To the Editor:

In praise of National Parks
Galloway; 'Forgotten..moribund and off the map.'? No thanks. As a professional artist who's lived in Galloway for nearly twenty years and spent most of the last seven campaigning for a National Park, I was both bemused and disappointed by Mary Gladstone's opinion piece in the Winter edition of ArtWork.
There are many misconceptions here, the largest of which is that Galloway will somehow stay the same. Galloway is changing fast.
As a wildlife artist and lifelong naturalist I've witnessed, with great sadness, the landscape and our economy declining. There are fewer and fewer small mammals, birds do not reappear in the spring in their old haunts, the landscape is turning bright green with stones removed from fields, hedges disappearing, incessant muck-spreading and orange sprayed fields of glyphosate. Watercourses are dying. Commercial tree planting continues apace on and adjacent to unimproved nesting grounds for waders.
Meantime the youngsters are leaving; the population is falling and ageing, pay is below average and businesses are disappearing and not being replaced. There is a virtual shutdown in the west of the region from October to April. Two local galleries closed last year and in a remote area like this these represent real long term income stream losses that cannot easily be replaced.

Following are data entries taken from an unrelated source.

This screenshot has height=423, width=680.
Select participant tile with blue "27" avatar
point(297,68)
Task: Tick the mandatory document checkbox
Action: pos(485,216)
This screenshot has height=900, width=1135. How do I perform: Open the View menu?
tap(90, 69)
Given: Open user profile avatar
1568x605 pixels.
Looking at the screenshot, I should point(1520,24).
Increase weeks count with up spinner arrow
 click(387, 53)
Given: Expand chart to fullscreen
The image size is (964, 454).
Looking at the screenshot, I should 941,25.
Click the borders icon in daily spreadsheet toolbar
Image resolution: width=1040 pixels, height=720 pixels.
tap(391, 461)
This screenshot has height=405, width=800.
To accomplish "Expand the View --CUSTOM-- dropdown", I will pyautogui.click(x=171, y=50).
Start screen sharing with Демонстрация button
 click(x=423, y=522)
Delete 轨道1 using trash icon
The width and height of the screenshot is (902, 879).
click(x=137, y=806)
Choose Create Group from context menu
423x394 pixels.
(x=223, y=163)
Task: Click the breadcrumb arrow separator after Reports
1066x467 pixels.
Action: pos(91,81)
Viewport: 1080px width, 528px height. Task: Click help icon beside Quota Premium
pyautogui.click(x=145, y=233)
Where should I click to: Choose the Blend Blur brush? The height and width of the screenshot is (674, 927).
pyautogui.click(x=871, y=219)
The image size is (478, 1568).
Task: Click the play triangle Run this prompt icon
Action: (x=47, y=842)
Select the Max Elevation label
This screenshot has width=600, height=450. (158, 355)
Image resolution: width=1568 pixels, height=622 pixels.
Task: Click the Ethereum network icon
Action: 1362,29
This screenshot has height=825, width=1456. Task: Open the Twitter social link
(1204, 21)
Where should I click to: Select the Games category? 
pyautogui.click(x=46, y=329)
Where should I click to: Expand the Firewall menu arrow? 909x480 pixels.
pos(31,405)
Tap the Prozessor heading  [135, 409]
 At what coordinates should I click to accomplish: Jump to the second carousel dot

This is what 'moribund' actually feels like and Galloway deserves better.
Why would anyone turn down central Government funding of approximately £10m per annum for an internationally recognised environmental designation, with all the inward investment and long term security for environmental projects that it would bring?
Scotland has only two National Parks, the last of which was designated 22 years ago. Its USP; its wonderful landscape, is in fact woefully under-proctected.
Meantime, our existing National Parks are widening their focus in response to the biodiversity crisis and working with partners to restore peatlands and create naturally regenerated woods as well as working with farmers to increase sustainability by reducing impacts on climate and biodiversity. Nobody wants a countryside 'set in aspic' and there are many new challenges to those who have created the landscape we all enjoy. A Park could support those who work, own and manage the land in meeting those challenges.
A Park is not an unelected body. Existing Scottish Park authorities have a combined local representation of approximately two thirds. They have barely any influence at all over farming except through advice, support and voluntary schemes; but a Park could, for example, help farmers (and others) who want to diversify into tourism or local food markets.
Of course people are afraid of Galloway becoming like the Lake District which now attracts approaching 20 million visitors a year. At present Galloway gets approximately 800,000, a figure which might gradually increase over many years to about 1,300,000 per annum.
It has huge capacity. Gentle growth will be manageable (with a Park Ranger service and investment in recreational facilities from which local people will also benefit), as well as good for our beleaguered economy.
Sadly by the time this letter is published the consultation period will have run its course. It would be a tragedy were Galloway to turn its back on the opportunity to become a National Park.
Lisa Hooper is a wildlife artist living and working in Galloway and is also a Trustee of the Galloway National Park Association, although the views expressed here are her own.